### Отрывок для чтения

————

Русская философия. Совершенное мышление 54
Странными кругами путешествую я по русской литературе: от Блока я
обращаюсь к Пушкину и Есенину, потом от Чехова возвращаюсь к
Гоголю, после чего новый круг – Пастернак – Толстой.
И каждый раз нахожу, казалось бы, уже ожидаемое, но всё равно
неожиданное и упускаемое нашей культурой как осознанное, а именно
то, в чём плавает русское слово – и синюю лазурь Блока, и
блаженство молчания Пушкина, и снящийся вихрь Есенина, и
единственно важное и безвозвратно потерянное Чехова, и полёт
тройки Гоголя, и неизбежность бессмертия Пастернака, и вот
теперь – скрытую за каждым словом «Войны и мира», всё стягивающую
в одно последовательное движение, всё сопрягающую в
непрерывный ряд событий, бесконечно малую и неизмеримо большую,
невидимую и несомненную, нечаянную и повседневную, банальную и
таинственную, знакомую каждому и в то же время скрытую от
всех, хрупкую и непреодолимую, ускользающую и вездесущую,
ложную в любом своём проявлении и всё равно истинную, всё дающую
и всё отнимающую – жизнь.
Если западное слово обращено на своё содержание, в котором и
разворачивается горизонт его осуществления и с которым оно поэтому
необходимым образом связано, если восточное слово обращено
на условия своего осуществления, в соответствии с чем
горизонт слова очерчен элементами его возможности, то русское слово
направлено не на своё содержание и даже не на условия
собственного осуществления, а на то, что составляет его стихию,
оно мнит свой собственный элемент (в древнем смысле), оно
жертвует себя тому, что оживило его, оно не представляет себя
без и вне этой стихии.

————

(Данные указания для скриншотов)
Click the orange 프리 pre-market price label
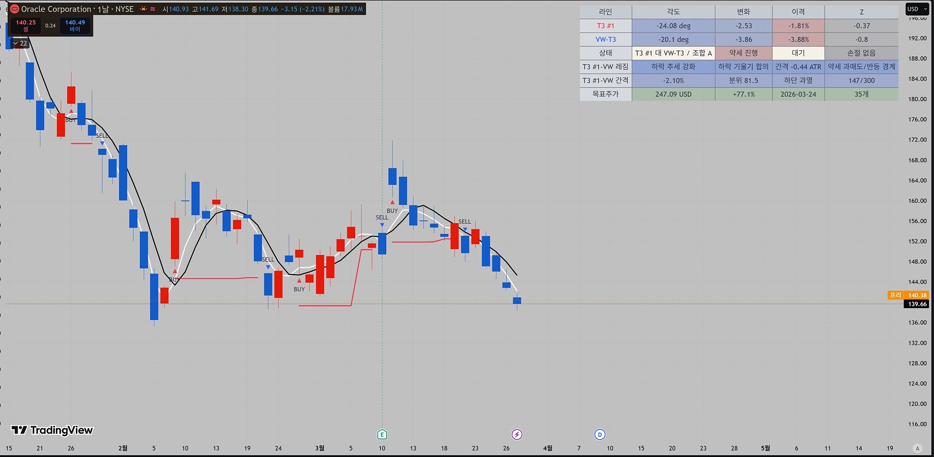934x457 pixels. (x=895, y=295)
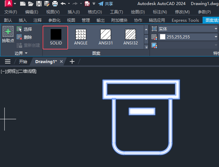This screenshot has width=219, height=167.
Task: Switch to the Express Tools ribbon tab
Action: point(185,20)
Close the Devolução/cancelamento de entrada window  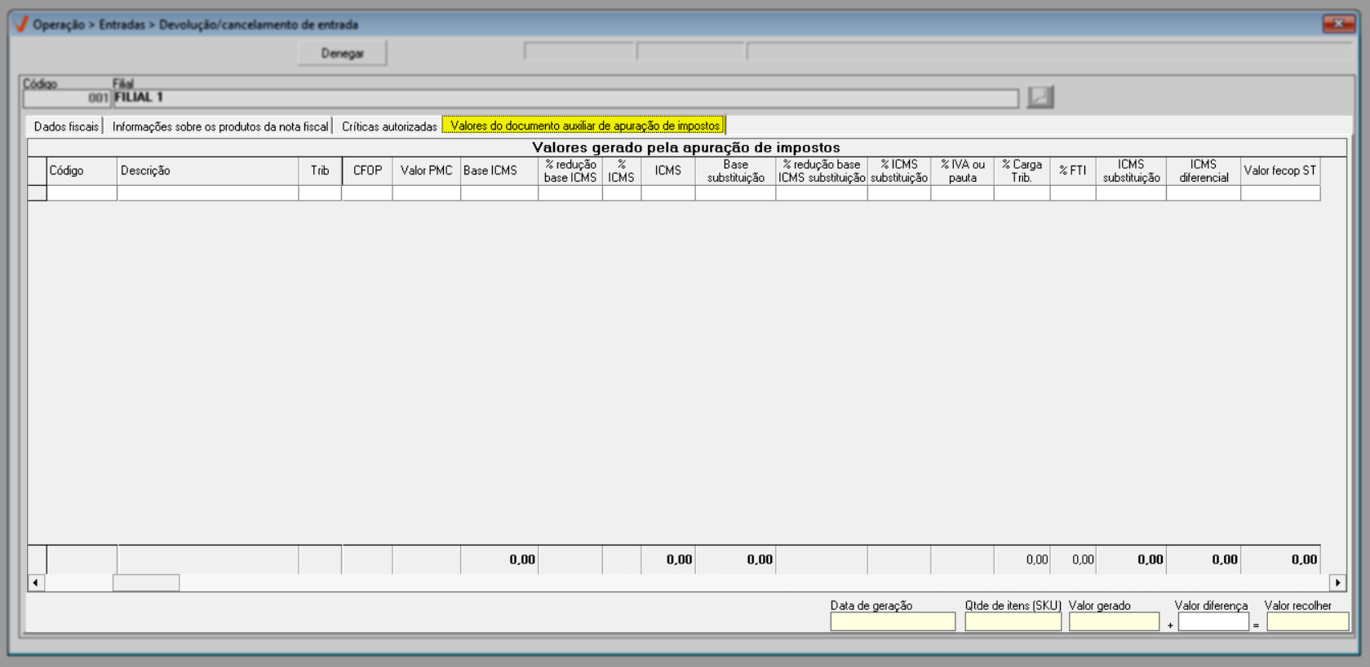(1338, 24)
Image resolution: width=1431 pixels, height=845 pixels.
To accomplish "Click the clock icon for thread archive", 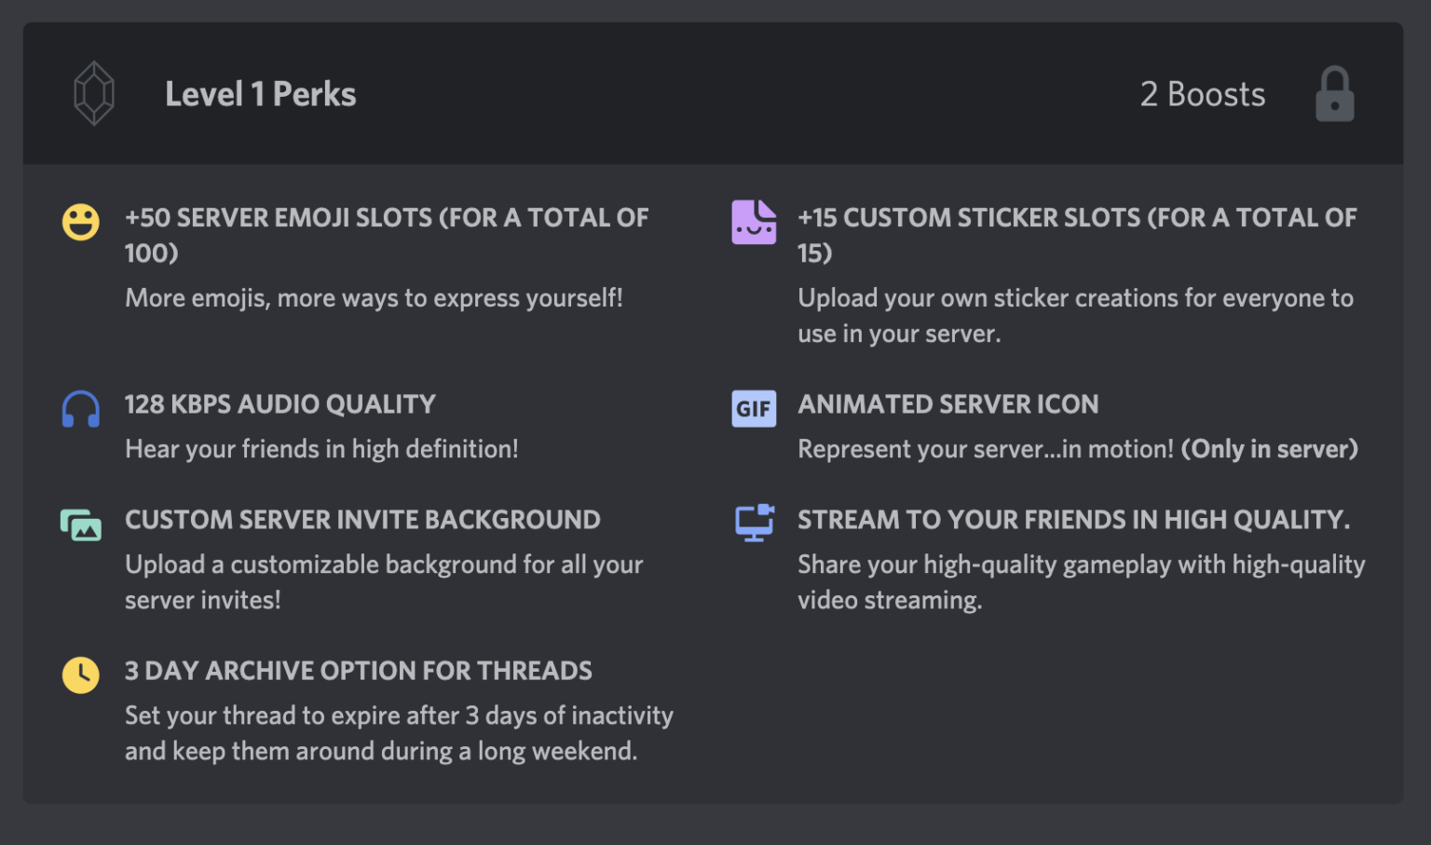I will click(x=80, y=675).
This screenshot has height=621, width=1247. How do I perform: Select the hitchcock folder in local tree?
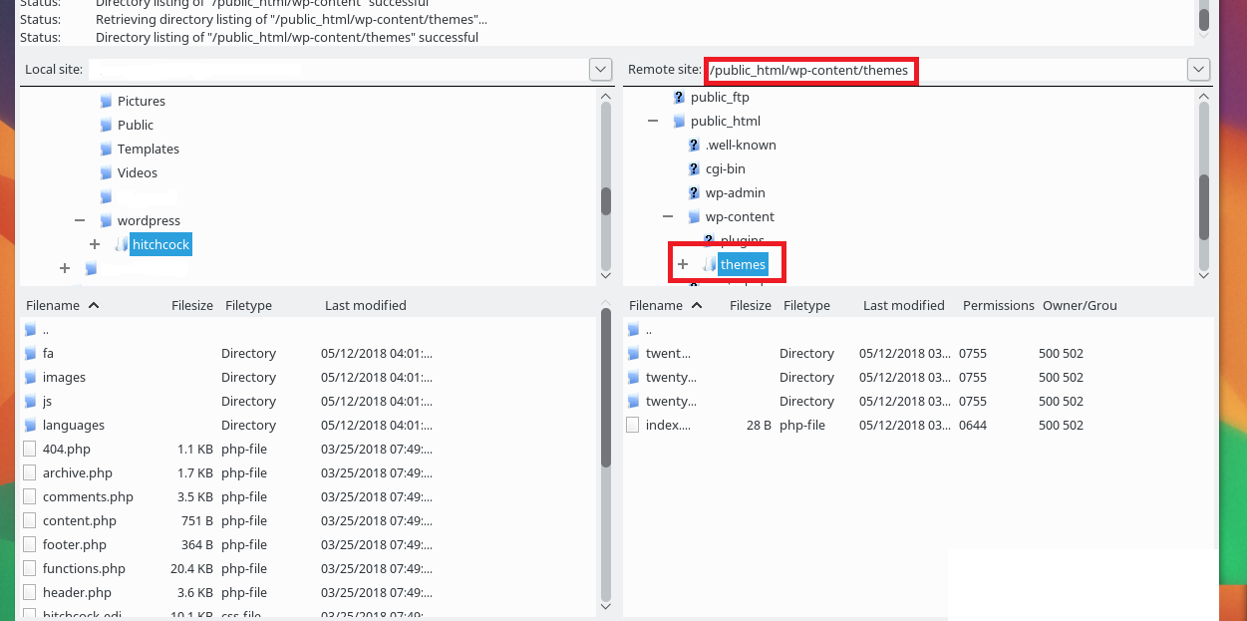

————

### Цель задания
Измените часть отрывка о русском слове, начиная со слов «Русская философия. Совершенное» и заканчивая словами «Пастернак – Толстой.»: приведите ее полностью, заменив «Блока» на «Лермонтова».

### Решение
Русская философия. Совершенное мышление 54
Странными кругами путешествую я по русской литературе: от Лермонтова я
обращаюсь к Пушкину и Есенину, потом от Чехова возвращаюсь к
Гоголю, после чего новый круг – Пастернак – Толстой.